## INSTRUCTIONS FOR THE TASK
Give the lines in the items below, from the line with "You are a GUI" to the line with "coord(1035,94)", as a JSON list of strings with one string per line. Skip blank lines and leave the pictures out.

## EXERCISE INPUTS
+++

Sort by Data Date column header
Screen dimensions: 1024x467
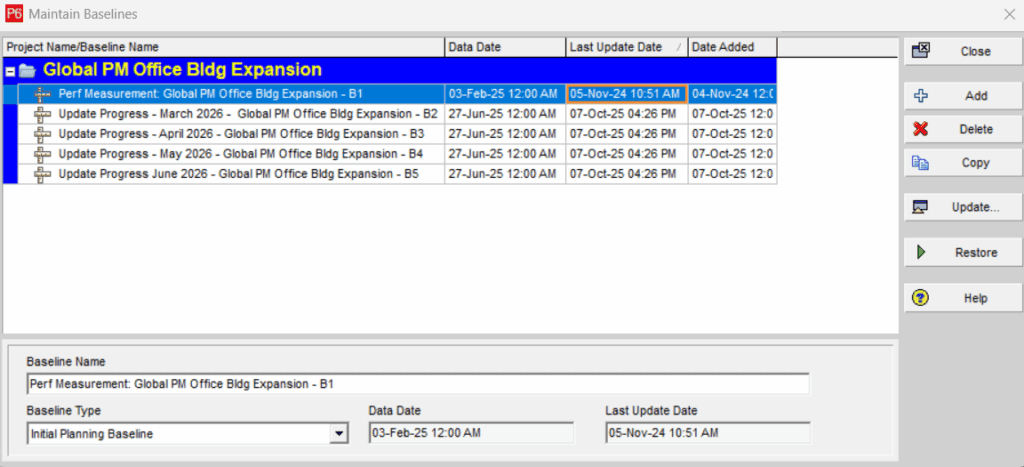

+++

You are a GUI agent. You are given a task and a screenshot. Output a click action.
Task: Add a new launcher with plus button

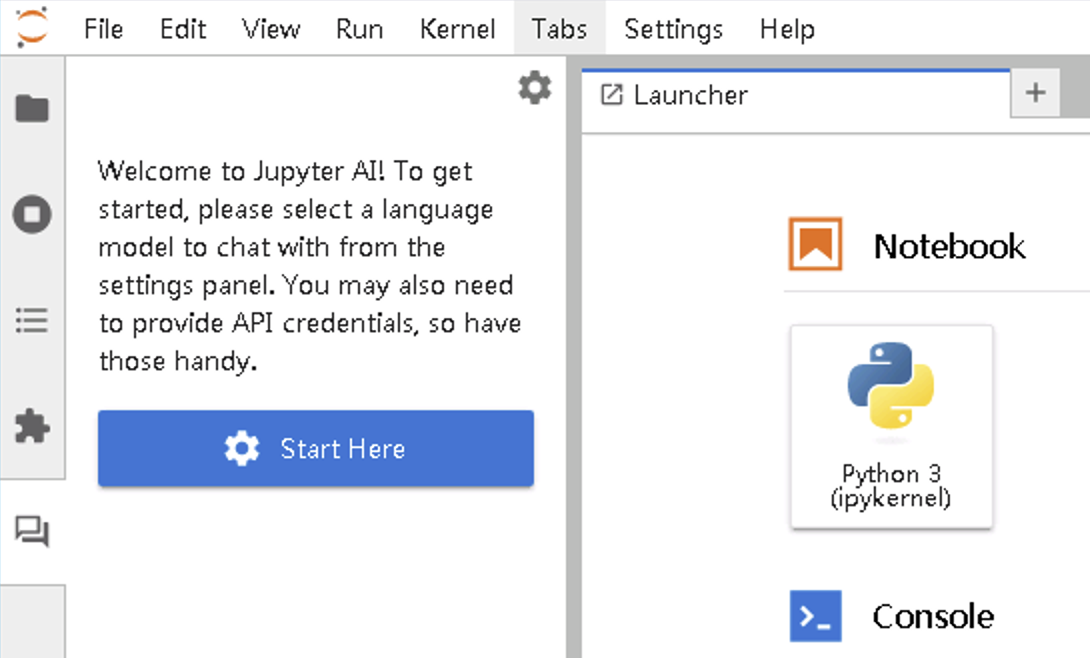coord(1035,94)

+++

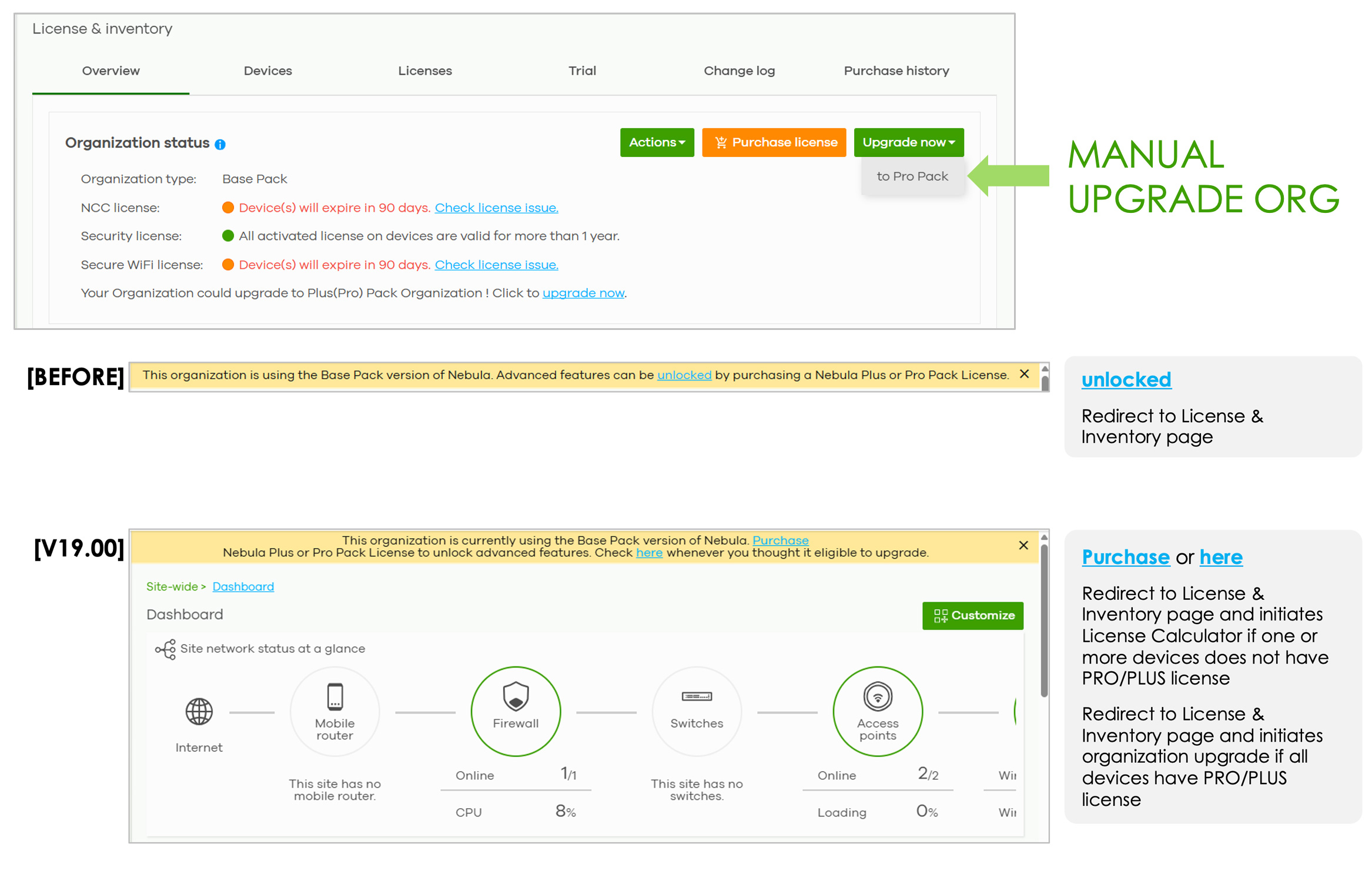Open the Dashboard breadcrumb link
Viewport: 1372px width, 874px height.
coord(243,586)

+++

## EXPECTED OUTPUT
[
  "You are a GUI agent. You are given a task and a screenshot. Output a click action.",
  "Task: Add a new launcher with plus button",
  "coord(1035,94)"
]